• Provided passage
========================================

# Is this steak Medium-Well to you?



## PLYMCO_PILGRIM (Dec 6, 2010)

I wont get into the whole story but I had a really bad overall experience at a local restaurant tonight.

That was supposed to be medium well....to quote  "medium well, barely pink" and it was supposed to be jasmine rice and corn not french fries and steamed string beans.

Anyhow am I crazy or is that medium or even medium rare meat?


----------



## Jeremy (Dec 6, 2010)

Holy shit. I think I just saw it twitch.


----------



## Kat (Dec 6, 2010)

Not even close to medium well.


----------



## uscitizen (Dec 6, 2010)

Steak in styrofoam will do that.


----------



## Big Black Dog (Dec 6, 2010)

Looks like all they did was break his horns off and run him into the room!


----------



## RadiomanATL (Dec 6, 2010)

It looks perfect. Which is not the same as medium-well.


----------



## hortysir (Dec 6, 2010)

Looks like it's barely on the Medium side of Medium-Rare.
Medium Well should have all the juice on the outside.


----------



## PLYMCO_PILGRIM (Dec 6, 2010)

RadiomanATL said:


> It looks perfect. Which is not the same as medium-well.



Have you been talking to my girlfriend?  LOL.


----------



## RadiomanATL (Dec 6, 2010)

PLYMCO_PILGRIM said:


> RadiomanATL said:
> 
> 
> > It looks perfect. Which is not the same as medium-well.
> ...



I deny all knowledge.


----------



## jillian (Dec 6, 2010)

did that thing moo when you stuck your fork into it?


----------



## Ringel05 (Dec 6, 2010)

PLYMCO_PILGRIM said:


> I wont get into the whole story but I had a really bad overall experience at a local restaurant tonight.
> 
> That was supposed to be medium well....to quote  "medium well, barely pink" and it was supposed to be jasmine rice and corn not french fries and steamed string beans.
> 
> Anyhow am I crazy or is that medium or even medium rare meat?



The next time you get one of those "medium-well" steaks I'll take it off you hands if you don't want it...............  Looks a lot like the medium-rare ones I cook.


----------



## JBeukema (Dec 6, 2010)

PLYMCO_PILGRIM said:


> I wont get into the whole story but I had a really bad overall experience at a local restaurant tonight.
> 
> That was supposed to be medium well....to quote  "medium well, barely pink" and it was supposed to be jasmine rice and corn not french fries and steamed string beans.
> 
> Anyhow am I crazy or is that medium or even medium rare meat?


that's medium rare

that's how I order mine


looks like you got someone else's order, since the side was also incorrect


----------



## Douger (Dec 6, 2010)

Just right. Especially if it was lamb.


----------



## JBeukema (Dec 6, 2010)

uscitizen said:


> Steak in styrofoam will do that.

========================================

• Source material
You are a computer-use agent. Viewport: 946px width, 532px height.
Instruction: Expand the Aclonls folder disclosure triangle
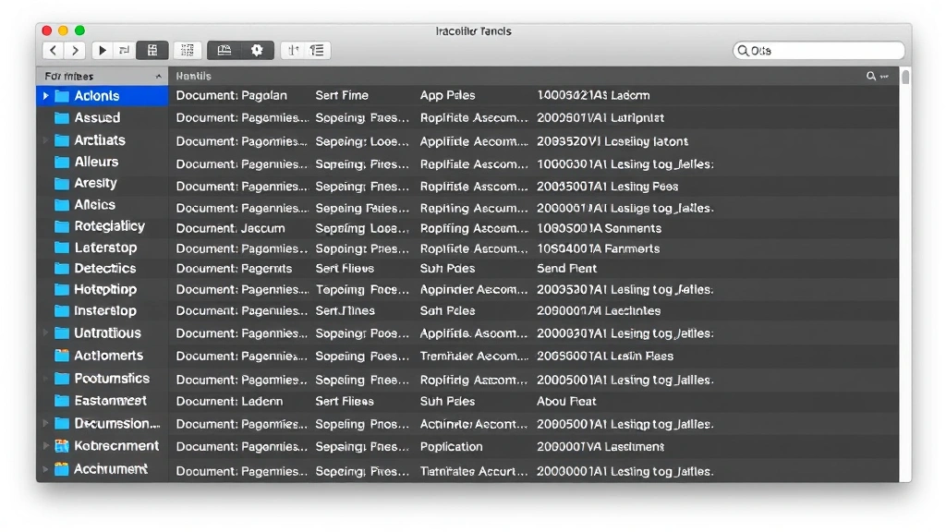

========================================

• Complete the following
A: From the steak thread, list every side dish named in the first post.
B: Repeat the steak thread from "## Ringel05 (Dec" up to and including "ones I cook.".
The material shown here comes from a separate source, unrelated to the steak thread.

• Task-by-task answers
A:
- jasmine rice
- corn
- french fries
- steamed string beans

B:
## Ringel05 (Dec 6, 2010)

PLYMCO_PILGRIM said:


> I wont get into the whole story but I had a really bad overall experience at a local restaurant tonight.
> 
> That was supposed to be medium well....to quote  "medium well, barely pink" and it was supposed to be jasmine rice and corn not french fries and steamed string beans.
> 
> Anyhow am I crazy or is that medium or even medium rare meat?



The next time you get one of those "medium-well" steaks I'll take it off you hands if you don't want it...............  Looks a lot like the medium-rare ones I cook.